Index theorems for couples of holomorphic self-maps

TL;DR

This paper develops index theorems for pairs of holomorphic self-maps on complex manifolds that agree on a hypersurface, using foliation and connection techniques to localize characteristic classes.

Contribution

It introduces a method to define holomorphic foliations and connections on hypersurfaces where two holomorphic maps coincide, enabling new index theorems in complex geometry.

Findings

Defined a holomorphic foliation on the hypersurface minus singularities.

Constructed partial holomorphic connections on vector bundles.

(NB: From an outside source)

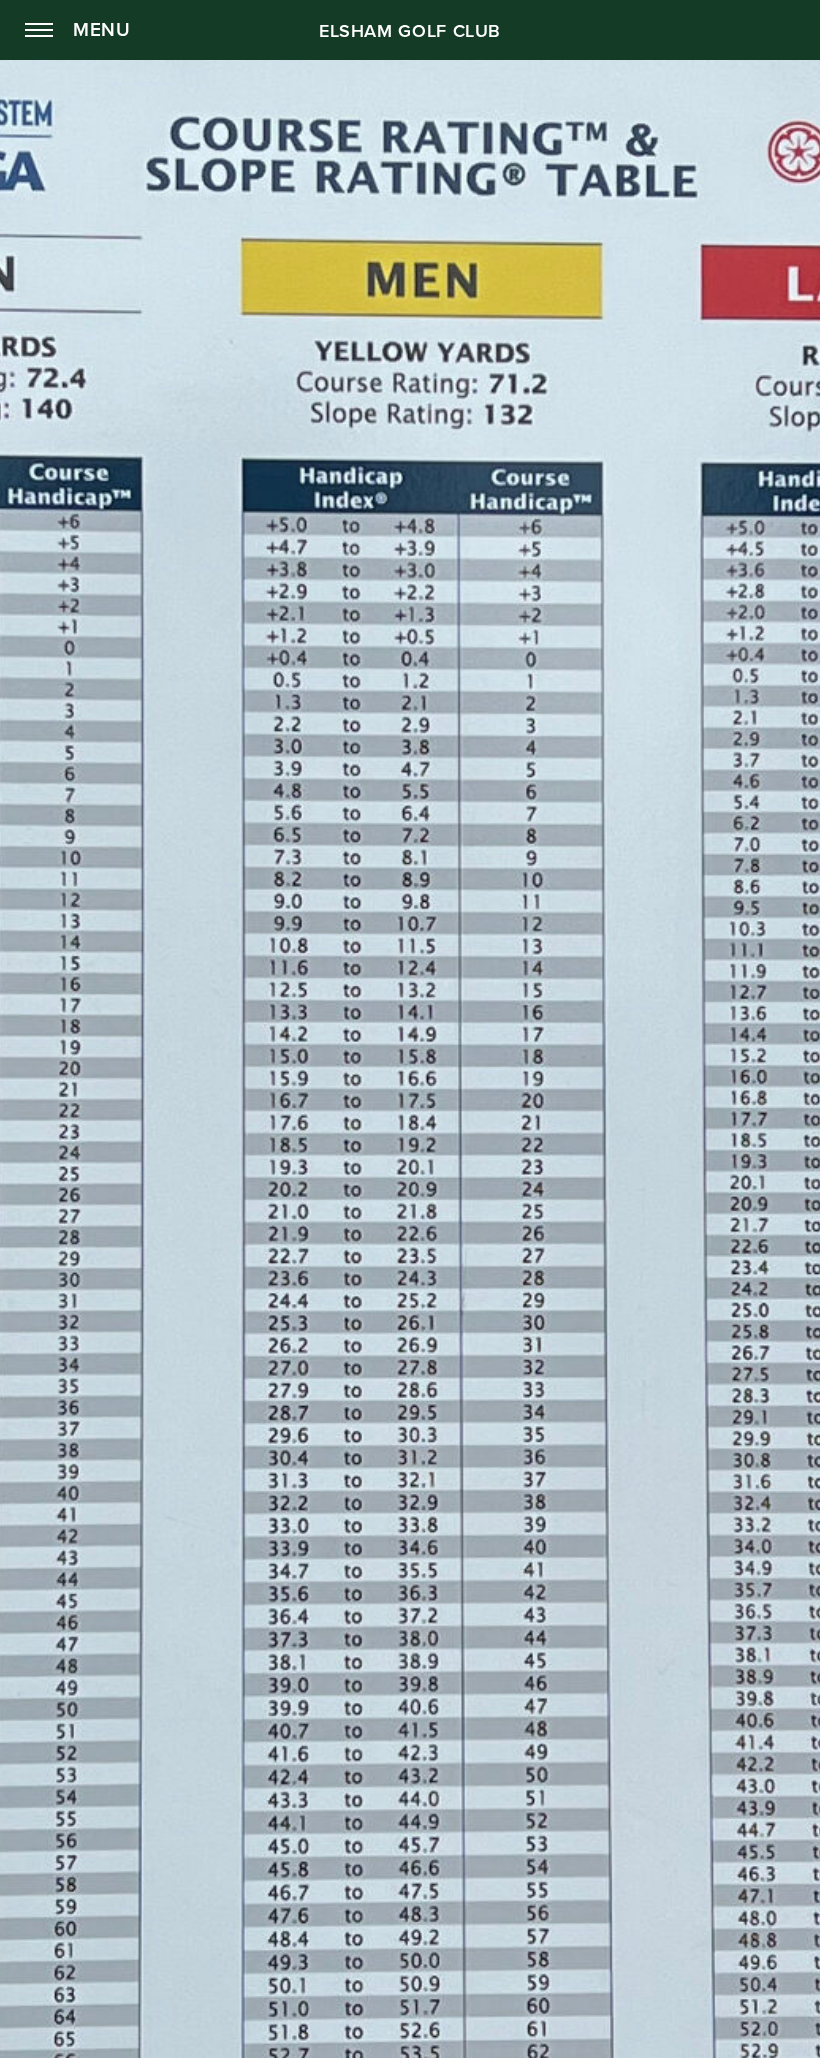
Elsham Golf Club (410, 31)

Derived index theorems by localizing characteristic classes.

Abstract

Let $M$ be a $n$-dimensional complex manifold and $f,g:M\to M$ two distinct holomorphic self-maps. Suppose that $f$ and $g$ coincide on a globally irreducible compact hypersurface $S\subset M$. We show that if one of the two maps is a local biholomorphism around $S'=S-\text{Sing}(S)$ and, if needed, $S'$ sits into $M$ in a particular nice way, then it is possible to define a $1$-dimensional holomorphic (possibly singular) foliation on $S'$ and partial holomorphic connections on certain holomorphic vector bundles on $S'$. As a consequence, we are able to localize suitable characteristic classes and thus to get index theorems.